- Theatrical release poster
- Directed by: Tobi Baumann [de]
- Screenplay by: Tobi Baumann Murmel Clausen Mike O'Leary Martin Ritzenhoff Roland Slawik Christian Tramitz
- Based on: Ghosthunters and the Incredibly Revolting Ghost! by Cornelia Funke
- Produced by: Boris Ausserer; Jacqueline Kerrin; Tommy Pridnig; Oliver Schündler; Peter Wirthensohn; Dominic Wright;
- Starring: Anke Engelke Milo Parker
- Cinematography: Thomas W. Kiennast
- Edited by: Alexander Dittner
- Music by: Ralf Wengenmayr
- Production companies: Lucky Bird Pictures; Immer Wieder Gerne Film; Lotus Film; Ripple World Pictures; Warner Bros. Film Productions Germany; Fish Blowing Bubbles;
- Distributed by: Warner Bros. Pictures (Germany and Austria)
- Release dates: 2 April 2015 (Germany); 3 April 2015 (Austria);
- Running time: 99 minutes
- Countries: Germany Austria Ireland
- Languages: German English

= Ghosthunters: On Icy Trails =

Ghosthunters: On Icy Trails (Gespensterjäger - Auf eisiger Spur) is a 2015 comedy horror film directed by Tobi Baumann and starring Anke Engelke, Milo Parker and the voice of Bastian Pastewka. It is based on the novel Ghosthunters and the Incredibly Revolting Ghost!
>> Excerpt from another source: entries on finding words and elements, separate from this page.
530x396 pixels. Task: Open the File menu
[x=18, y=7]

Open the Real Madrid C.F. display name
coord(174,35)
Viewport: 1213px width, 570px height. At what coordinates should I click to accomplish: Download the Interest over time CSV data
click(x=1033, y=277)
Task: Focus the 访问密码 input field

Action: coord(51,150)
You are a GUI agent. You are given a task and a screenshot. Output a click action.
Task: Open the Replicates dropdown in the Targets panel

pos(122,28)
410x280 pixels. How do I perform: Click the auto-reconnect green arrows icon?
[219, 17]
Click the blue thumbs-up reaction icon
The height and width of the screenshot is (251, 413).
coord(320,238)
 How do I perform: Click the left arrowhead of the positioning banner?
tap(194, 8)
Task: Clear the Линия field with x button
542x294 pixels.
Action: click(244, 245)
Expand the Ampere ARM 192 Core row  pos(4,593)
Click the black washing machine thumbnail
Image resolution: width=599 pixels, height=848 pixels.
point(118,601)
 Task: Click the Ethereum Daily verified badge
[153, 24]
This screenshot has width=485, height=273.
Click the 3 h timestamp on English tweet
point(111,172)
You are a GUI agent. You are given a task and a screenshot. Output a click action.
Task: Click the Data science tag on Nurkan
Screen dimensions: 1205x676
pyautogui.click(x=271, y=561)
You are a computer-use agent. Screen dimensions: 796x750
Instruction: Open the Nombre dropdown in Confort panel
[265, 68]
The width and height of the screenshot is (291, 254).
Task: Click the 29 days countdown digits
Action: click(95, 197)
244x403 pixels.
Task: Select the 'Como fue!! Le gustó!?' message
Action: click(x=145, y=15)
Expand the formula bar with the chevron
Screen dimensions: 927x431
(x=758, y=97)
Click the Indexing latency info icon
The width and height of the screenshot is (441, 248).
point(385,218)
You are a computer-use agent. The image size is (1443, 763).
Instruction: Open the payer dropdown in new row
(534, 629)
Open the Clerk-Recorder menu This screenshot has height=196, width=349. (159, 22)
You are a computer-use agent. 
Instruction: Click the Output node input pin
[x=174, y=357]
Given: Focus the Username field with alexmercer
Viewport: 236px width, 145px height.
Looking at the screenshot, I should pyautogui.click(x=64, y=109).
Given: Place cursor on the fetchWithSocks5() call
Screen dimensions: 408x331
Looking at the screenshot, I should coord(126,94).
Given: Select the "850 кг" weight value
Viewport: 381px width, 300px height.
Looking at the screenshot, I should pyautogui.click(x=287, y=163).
By Cornelia Funke.

==Cast==
- Anke Engelke as Hetty Cumminseed
- Milo Parker as Tom Thompson
- Christian Tramitz as Gregory Smith
- Karoline Herfurth as Hopkins
- Christian Ulmen as Phil Thompson
- Julia Koschitz as Patricia Thompson
- Bastian Pastewka as Hugo (voice)

==Reception==
The film has a 17% rating on Rotten Tomatoes. Tara Brady of The Irish Times gave it two stars out of five. Mike McCahill of The Guardian also gave the film two stars out of five.